_Word and element location records_
>> Start
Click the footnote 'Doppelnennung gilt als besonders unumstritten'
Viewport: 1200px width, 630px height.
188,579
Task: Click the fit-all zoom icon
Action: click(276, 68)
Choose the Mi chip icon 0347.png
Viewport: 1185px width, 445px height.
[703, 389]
>> End
_SHORT EXERCISE_
Rewrite all of the material above, putting "reference" in place of "footnote" and leaving everything else unchanged.

_TASK SOLUTION_
Click the reference 'Doppelnennung gilt als besonders unumstritten'
Viewport: 1200px width, 630px height.
188,579
Task: Click the fit-all zoom icon
Action: click(276, 68)
Choose the Mi chip icon 0347.png
Viewport: 1185px width, 445px height.
[703, 389]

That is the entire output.